» **Problem to work on**:
For this exercise, print the records below verbatim.

START Provided data

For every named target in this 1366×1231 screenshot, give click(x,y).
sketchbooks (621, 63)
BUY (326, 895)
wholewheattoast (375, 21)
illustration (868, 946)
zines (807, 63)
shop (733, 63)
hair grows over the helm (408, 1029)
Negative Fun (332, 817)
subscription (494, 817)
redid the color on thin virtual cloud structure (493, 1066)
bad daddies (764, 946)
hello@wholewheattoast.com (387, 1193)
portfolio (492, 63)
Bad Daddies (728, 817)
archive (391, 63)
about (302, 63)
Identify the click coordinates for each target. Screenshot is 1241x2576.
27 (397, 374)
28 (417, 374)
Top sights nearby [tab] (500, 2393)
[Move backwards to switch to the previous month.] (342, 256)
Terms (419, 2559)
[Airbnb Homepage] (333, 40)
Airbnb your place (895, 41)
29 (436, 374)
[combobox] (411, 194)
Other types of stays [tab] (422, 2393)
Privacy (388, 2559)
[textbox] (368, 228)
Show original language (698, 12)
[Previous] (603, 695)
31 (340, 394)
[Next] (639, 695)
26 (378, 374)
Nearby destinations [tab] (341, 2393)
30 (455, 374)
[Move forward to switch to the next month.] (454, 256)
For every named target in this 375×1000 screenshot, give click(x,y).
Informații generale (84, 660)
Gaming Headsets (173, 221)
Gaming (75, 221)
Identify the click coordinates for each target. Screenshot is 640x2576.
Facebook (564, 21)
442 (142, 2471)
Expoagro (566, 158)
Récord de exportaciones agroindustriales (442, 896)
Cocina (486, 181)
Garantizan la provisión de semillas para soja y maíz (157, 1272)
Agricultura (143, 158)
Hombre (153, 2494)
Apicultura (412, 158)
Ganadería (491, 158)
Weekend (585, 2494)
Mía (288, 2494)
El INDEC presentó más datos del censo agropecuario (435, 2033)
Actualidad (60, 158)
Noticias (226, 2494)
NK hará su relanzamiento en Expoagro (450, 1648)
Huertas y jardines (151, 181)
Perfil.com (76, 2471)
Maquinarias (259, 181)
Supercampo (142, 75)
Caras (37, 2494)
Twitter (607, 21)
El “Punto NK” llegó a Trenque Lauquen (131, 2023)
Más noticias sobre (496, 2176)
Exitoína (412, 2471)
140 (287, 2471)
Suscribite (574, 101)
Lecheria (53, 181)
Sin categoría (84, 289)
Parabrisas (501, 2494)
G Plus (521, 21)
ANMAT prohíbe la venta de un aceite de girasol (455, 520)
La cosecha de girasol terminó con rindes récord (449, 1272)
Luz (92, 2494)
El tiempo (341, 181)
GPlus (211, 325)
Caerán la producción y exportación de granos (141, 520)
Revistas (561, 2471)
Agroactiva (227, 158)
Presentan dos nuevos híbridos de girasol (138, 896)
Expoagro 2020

END Provided data

» **Output for this task**:
For every named target in this 1366×1231 screenshot, give click(x,y).
sketchbooks (621, 63)
BUY (326, 895)
wholewheattoast (375, 21)
illustration (868, 946)
zines (807, 63)
shop (733, 63)
hair grows over the helm (408, 1029)
Negative Fun (332, 817)
subscription (494, 817)
redid the color on thin virtual cloud structure (493, 1066)
bad daddies (764, 946)
hello@wholewheattoast.com (387, 1193)
portfolio (492, 63)
Bad Daddies (728, 817)
archive (391, 63)
about (302, 63)
Identify the click coordinates for each target. Screenshot is 1241x2576.
27 (397, 374)
28 (417, 374)
Top sights nearby [tab] (500, 2393)
[Move backwards to switch to the previous month.] (342, 256)
Terms (419, 2559)
[Airbnb Homepage] (333, 40)
Airbnb your place (895, 41)
29 (436, 374)
[combobox] (411, 194)
Other types of stays [tab] (422, 2393)
Privacy (388, 2559)
[textbox] (368, 228)
Show original language (698, 12)
[Previous] (603, 695)
31 (340, 394)
[Next] (639, 695)
26 (378, 374)
Nearby destinations [tab] (341, 2393)
30 (455, 374)
[Move forward to switch to the next month.] (454, 256)
For every named target in this 375×1000 screenshot, give click(x,y).
Informații generale (84, 660)
Gaming Headsets (173, 221)
Gaming (75, 221)
Identify the click coordinates for each target. Screenshot is 640x2576.
Facebook (564, 21)
442 (142, 2471)
Expoagro (566, 158)
Récord de exportaciones agroindustriales (442, 896)
Cocina (486, 181)
Garantizan la provisión de semillas para soja y maíz (157, 1272)
Agricultura (143, 158)
Hombre (153, 2494)
Apicultura (412, 158)
Ganadería (491, 158)
Weekend (585, 2494)
Mía (288, 2494)
El INDEC presentó más datos del censo agropecuario (435, 2033)
Actualidad (60, 158)
Noticias (226, 2494)
NK hará su relanzamiento en Expoagro (450, 1648)
Huertas y jardines (151, 181)
Perfil.com (76, 2471)
Maquinarias (259, 181)
Supercampo (142, 75)
Caras (37, 2494)
Twitter (607, 21)
El “Punto NK” llegó a Trenque Lauquen (131, 2023)
Más noticias sobre (496, 2176)
Exitoína (412, 2471)
140 (287, 2471)
Suscribite (574, 101)
Lecheria (53, 181)
Sin categoría (84, 289)
Parabrisas (501, 2494)
G Plus (521, 21)
ANMAT prohíbe la venta de un aceite de girasol (455, 520)
La cosecha de girasol terminó con rindes récord (449, 1272)
Luz (92, 2494)
El tiempo (341, 181)
GPlus (211, 325)
Caerán la producción y exportación de granos (141, 520)
Revistas (561, 2471)
Agroactiva (227, 158)
Presentan dos nuevos híbridos de girasol (138, 896)
Expoagro 2020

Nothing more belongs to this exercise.